Einmal hörte Nikolaus von einem Mann, der kein Geld hatte, um seine Töchter zu verheiraten. Der sagte zu seinen Töchtern: «Ich kann euch nicht helfen, ihr müsst eure Körper für Geld verkaufen [6].» Da ging Nikolaus zum Haus des Mannes und warf jedem Mädchen eine Kugel aus Gold durch das Fenster und rief: «Es ist nicht richtig, dass ihr Prostituierte werden sollt, nur weil euer Vater arm ist! Jetzt könnt ihr heiraten und ein gutes Leben haben.» Wegen dieser Geschichte wird der heilige Nikolaus übrigens auf vielen Bildern mit drei goldenen Kugeln gezeigt.
Eines Tages verkaufte der junge Nikolaus sein Haus und ging in eine Nikolaus von Myraandere Stadt. Sie hiess Myra. Myra lag am Meer und hatte einen grossen Hafen. In dieser Zeit wurde ein besonderer Mann Kaiser: Er hiess Constantin. Kaiser Constantin war der erste, der die Christen nicht mehr verfolgte [7]. Er sagte: «Alle Menschen dürfen Christen sein. Sie werden nicht mehr dafür bestraft. Sie dürfen auch Kirchen bauen und sich dort treffen.»
Auch Nikolaus war ein Christ. Er sagte: «Das gefällt mir. Ich möchte der Kirche helfen und Priester [8] werden.» So wurde Nikolaus zuerst Priester und weil er seine Arbeit so gut machte, wurde er schon bald Bischoff. Das ist eine Art König der Priester.
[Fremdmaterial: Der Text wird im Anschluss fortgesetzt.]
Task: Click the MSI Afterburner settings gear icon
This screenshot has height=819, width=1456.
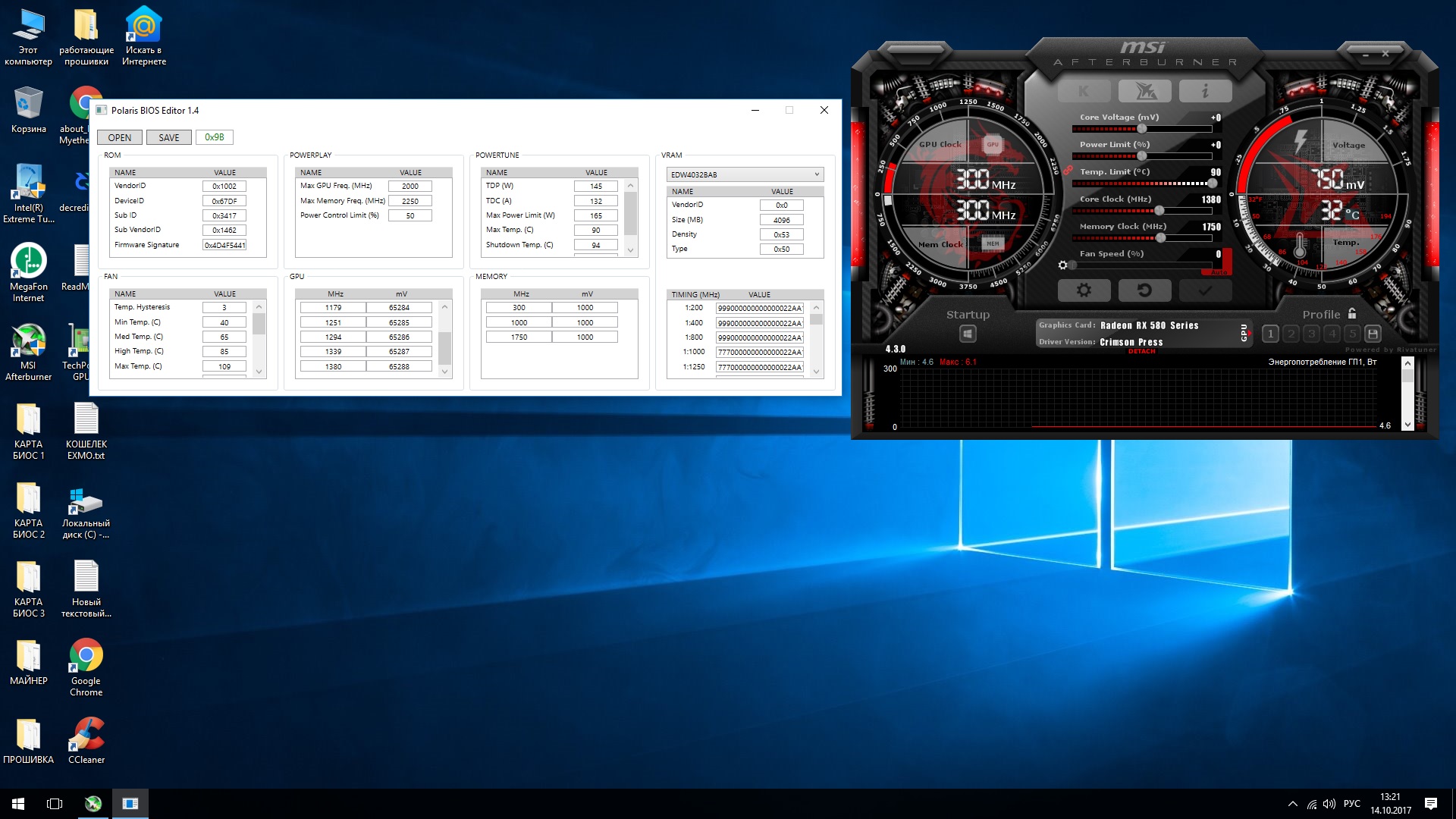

Nikolaus war ein guter Bischof. Er half allen Menschen, wo er nur konnte und hatte für Jeden Zeit. Er hatte immer noch Geld von seinen Eltern und von dem Haus, das er verkauft hatte. Er sagte: «Ich brauche dieses Geld nicht für mich. Ich werde damit Häuser für die Armen bauen. Ich bin sicher, dass der liebe Gott das so will.» Also baute Nikolaus Häuser für die Armen, die keine Häuser hatten. Er baute Häuser für die Kinder, die keine Eltern mehr hatten. Ja, er baute sogar ein Haus für alte Seeleute, die nicht mehr auf den Schiffen arbeiten konnten.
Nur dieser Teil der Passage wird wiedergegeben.